RECORDS FOR PROCESSING:
***

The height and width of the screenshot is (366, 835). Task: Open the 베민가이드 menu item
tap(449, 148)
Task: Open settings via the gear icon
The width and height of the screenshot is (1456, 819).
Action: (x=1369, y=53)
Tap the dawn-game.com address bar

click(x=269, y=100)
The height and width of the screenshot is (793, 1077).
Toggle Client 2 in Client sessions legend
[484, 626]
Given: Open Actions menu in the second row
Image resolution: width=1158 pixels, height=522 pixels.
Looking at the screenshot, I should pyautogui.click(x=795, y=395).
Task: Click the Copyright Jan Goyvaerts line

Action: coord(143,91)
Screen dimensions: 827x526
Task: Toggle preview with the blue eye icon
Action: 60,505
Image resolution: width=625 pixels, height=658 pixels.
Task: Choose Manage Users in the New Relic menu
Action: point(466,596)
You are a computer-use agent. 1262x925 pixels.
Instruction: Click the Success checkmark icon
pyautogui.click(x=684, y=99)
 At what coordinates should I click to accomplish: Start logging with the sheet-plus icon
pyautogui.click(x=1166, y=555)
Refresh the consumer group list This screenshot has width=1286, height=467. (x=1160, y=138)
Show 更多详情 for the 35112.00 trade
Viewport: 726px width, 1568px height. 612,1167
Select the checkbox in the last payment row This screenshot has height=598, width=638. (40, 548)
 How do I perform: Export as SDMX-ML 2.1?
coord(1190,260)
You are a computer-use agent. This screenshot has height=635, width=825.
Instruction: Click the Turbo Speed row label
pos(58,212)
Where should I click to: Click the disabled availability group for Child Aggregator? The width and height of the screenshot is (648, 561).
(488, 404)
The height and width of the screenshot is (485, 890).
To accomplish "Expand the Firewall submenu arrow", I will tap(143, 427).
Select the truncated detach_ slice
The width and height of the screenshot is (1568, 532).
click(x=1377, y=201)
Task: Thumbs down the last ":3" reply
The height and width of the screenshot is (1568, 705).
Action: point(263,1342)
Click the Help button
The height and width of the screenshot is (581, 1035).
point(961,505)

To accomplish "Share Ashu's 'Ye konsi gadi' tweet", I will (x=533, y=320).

***

TASK TO COMPLETE: Please transcribe exactly the lines above from the line that has "Select the checkbox" up to and including the line that has "Task: Thumbs down"; no other line belongs in the answer.

RESULT:
Select the checkbox in the last payment row This screenshot has height=598, width=638. (40, 548)
 How do I perform: Export as SDMX-ML 2.1?
coord(1190,260)
You are a computer-use agent. This screenshot has height=635, width=825.
Instruction: Click the Turbo Speed row label
pos(58,212)
Where should I click to: Click the disabled availability group for Child Aggregator? The width and height of the screenshot is (648, 561).
(488, 404)
The height and width of the screenshot is (485, 890).
To accomplish "Expand the Firewall submenu arrow", I will tap(143, 427).
Select the truncated detach_ slice
The width and height of the screenshot is (1568, 532).
click(x=1377, y=201)
Task: Thumbs down the last ":3" reply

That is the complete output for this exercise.